Escribe Yasunari Kawabata en Lo bello y lo triste:

-Aquí, frente a tu venerado sepulcro... ¿Por qué no me dejas algún recuerdo de él? En estas piedras está tu corazón. Eso es todo lo que significan para mí.

-¿Todo lo que significan? -repitió él como ausente-. Con el tiempo, hasta las lápidas cambian.

¿Son, entonces, la Muerte y su reloj de arena, las razones por las que vivimos una noción de tiempo, y todo mediado por la memoria? En cuatro años -de 1347 a 1351- mueren unos 200 millones de personas en Europa por la Peste Negra. En 1410 -59 años después- se termina de construir el reloj astronómico del antiguo Ayuntamiento de Praga (Staroměstský orloj): en su esfera se concentran las 24 horas itálicas; la hora germánica actual; la hora planetaria; la hora astral; la hora solar; la hora lunar, sus fases y el tiempo zodiacal. Una trampa para enredar al tiempo, hecha por la memoria aterrorizada de los sobrevivientes de la Peste Negra del siglo anterior... trampa que aún hoy funciona. Y la leyenda cierra con la muerte: se dice que su creador, Mikulas de Kadan, fue cegado para que no pudiera hacer otro reloj igual. Él, en venganza, traba el mecanismo y su corazón -reloj de la vida- mágicamente también se detiene.

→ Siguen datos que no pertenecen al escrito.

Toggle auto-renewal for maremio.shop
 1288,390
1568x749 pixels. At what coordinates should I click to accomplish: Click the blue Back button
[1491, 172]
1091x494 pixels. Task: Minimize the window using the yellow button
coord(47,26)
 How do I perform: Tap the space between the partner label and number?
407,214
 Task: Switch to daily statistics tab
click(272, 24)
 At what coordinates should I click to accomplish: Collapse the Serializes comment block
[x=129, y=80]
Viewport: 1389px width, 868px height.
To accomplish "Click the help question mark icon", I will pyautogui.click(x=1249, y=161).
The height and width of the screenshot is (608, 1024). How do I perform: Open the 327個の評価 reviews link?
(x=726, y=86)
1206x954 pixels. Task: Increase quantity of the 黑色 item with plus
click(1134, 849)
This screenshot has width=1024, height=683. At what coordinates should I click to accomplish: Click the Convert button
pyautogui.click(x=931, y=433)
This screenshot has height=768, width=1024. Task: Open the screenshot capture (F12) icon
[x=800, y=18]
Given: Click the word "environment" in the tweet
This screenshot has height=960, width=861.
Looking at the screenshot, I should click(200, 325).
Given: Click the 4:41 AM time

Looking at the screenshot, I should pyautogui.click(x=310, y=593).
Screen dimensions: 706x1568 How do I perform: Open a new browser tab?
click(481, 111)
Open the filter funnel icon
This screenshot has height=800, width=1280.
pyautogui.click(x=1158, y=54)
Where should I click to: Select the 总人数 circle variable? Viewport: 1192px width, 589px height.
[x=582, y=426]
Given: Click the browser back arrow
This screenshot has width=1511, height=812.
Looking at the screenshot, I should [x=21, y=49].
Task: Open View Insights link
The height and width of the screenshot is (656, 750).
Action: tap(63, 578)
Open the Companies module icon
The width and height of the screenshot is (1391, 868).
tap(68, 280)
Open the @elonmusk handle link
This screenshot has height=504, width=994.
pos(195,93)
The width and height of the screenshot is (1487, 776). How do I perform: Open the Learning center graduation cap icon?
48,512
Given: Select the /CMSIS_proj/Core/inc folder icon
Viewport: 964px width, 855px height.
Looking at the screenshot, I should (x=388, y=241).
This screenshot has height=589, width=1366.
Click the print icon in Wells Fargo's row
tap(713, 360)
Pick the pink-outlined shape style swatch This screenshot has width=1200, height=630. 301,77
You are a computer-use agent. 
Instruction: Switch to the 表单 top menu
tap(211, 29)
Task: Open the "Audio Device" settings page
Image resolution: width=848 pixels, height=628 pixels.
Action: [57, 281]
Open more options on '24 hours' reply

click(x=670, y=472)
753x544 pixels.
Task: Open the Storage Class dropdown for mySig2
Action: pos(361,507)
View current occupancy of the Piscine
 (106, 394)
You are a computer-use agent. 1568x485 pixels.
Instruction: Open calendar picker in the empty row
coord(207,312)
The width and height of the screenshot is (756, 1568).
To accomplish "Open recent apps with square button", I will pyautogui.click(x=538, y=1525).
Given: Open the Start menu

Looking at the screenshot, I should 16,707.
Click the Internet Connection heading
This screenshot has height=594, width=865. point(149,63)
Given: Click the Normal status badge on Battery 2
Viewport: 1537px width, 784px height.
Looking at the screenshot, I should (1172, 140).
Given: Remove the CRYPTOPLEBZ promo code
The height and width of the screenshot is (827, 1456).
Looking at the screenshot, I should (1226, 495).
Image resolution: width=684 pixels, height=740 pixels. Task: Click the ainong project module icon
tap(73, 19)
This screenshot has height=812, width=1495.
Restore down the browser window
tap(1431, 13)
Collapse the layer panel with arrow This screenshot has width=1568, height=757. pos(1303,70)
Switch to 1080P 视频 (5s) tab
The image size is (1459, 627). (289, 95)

Como fuera, sea que cambien hasta las inflexibles lápidas o se atrape el tiempo en redes de relojes para traicionar a la Muerte, son siempre los mismos actores -Muerte, Tiempo y Memoria- los que construyen este tosco material psicológico del que estamos hechos. Me inclino por creer, en esta tarde gris y triste, que la vida es el Tiempo y su Memoria, y que la Muerte es esa sigilosa y vieja urraca ladrona, que discurre invisible entre tumbas, péndulos y granos de arena, cerrando artera nuestros débiles ojos mortales a la visión del infinito imperio de la Eternidad.